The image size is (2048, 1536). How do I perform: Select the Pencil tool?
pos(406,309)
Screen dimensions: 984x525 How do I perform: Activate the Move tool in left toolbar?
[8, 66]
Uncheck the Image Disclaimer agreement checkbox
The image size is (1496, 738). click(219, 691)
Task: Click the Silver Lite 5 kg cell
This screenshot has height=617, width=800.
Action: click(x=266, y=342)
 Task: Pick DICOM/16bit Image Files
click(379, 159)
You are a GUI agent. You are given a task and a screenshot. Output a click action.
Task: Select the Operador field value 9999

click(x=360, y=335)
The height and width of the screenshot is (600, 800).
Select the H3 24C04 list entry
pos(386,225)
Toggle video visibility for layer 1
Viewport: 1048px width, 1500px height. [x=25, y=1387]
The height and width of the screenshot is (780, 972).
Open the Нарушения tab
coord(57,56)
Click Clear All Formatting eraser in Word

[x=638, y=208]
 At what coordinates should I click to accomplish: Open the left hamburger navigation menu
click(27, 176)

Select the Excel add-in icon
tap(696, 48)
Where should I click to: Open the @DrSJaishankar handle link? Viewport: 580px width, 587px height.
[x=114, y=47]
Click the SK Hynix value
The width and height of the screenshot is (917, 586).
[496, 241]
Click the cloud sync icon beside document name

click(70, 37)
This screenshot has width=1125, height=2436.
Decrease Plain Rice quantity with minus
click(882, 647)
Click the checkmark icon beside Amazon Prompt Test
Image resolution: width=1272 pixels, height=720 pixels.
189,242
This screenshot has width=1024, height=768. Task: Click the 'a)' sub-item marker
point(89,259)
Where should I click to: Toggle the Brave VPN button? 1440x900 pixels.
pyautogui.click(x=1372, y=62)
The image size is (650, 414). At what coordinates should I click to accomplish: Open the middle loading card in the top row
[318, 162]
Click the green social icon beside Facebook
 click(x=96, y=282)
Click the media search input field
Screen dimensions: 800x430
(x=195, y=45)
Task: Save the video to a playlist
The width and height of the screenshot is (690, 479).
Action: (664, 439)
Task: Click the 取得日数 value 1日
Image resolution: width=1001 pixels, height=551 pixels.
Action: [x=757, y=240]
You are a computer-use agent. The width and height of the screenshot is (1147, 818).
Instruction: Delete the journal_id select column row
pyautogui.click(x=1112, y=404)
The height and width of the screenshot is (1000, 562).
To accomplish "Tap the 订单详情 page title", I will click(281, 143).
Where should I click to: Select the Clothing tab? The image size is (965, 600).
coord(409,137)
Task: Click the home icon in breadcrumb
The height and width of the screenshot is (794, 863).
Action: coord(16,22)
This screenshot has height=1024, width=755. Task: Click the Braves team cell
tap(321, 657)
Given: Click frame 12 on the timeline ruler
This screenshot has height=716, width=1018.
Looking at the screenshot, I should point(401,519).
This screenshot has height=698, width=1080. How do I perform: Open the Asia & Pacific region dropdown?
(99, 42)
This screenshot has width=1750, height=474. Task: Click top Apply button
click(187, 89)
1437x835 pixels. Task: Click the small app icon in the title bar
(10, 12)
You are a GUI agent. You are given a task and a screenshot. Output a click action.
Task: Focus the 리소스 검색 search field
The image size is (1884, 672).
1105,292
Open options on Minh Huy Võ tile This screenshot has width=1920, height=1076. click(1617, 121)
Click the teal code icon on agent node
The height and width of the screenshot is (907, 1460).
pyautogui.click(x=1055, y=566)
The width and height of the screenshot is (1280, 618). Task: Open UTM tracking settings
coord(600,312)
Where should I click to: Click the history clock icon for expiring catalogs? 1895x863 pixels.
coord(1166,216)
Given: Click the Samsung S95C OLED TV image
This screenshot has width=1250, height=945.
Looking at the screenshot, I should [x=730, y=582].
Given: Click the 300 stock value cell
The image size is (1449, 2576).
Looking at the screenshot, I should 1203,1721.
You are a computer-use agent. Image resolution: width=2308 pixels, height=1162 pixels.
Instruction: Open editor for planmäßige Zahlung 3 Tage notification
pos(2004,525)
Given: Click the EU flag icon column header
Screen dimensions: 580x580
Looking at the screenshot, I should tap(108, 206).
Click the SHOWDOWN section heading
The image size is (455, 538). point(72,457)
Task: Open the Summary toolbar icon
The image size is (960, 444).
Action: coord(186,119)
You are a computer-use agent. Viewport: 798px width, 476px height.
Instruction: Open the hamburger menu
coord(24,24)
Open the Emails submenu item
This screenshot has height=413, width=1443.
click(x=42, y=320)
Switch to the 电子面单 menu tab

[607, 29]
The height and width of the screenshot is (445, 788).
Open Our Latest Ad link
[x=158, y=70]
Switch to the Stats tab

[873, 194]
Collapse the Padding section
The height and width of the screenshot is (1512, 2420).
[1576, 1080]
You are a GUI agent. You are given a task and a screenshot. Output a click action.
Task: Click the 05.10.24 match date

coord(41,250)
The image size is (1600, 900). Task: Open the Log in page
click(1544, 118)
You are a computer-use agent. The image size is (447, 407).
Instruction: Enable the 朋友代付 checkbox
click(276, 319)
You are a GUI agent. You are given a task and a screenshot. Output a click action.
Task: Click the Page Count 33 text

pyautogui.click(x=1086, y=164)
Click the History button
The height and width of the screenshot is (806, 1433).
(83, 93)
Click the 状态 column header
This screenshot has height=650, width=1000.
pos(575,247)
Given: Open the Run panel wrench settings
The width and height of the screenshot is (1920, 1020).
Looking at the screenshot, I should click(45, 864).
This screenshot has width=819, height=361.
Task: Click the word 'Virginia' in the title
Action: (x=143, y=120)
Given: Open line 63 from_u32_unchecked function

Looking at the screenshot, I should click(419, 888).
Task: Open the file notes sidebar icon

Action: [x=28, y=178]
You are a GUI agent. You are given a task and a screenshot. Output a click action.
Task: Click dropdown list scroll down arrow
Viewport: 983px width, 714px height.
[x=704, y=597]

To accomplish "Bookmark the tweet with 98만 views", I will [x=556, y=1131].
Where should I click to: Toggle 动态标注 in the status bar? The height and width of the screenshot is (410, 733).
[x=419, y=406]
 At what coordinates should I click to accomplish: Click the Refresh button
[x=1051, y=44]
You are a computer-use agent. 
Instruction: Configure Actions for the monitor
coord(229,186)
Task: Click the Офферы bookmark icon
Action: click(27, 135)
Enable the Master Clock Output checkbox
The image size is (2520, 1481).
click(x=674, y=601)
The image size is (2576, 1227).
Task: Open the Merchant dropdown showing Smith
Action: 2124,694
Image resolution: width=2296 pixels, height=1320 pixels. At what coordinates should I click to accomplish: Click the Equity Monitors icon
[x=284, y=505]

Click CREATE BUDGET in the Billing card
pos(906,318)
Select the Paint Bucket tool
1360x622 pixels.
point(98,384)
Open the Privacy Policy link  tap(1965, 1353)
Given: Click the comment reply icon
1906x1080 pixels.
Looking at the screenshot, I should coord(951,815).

# Exercise brief
Count the lines in the rows above that contain the word "Enable", treating uppercase and lowercase as different. Give only the number.

# Finished answer
2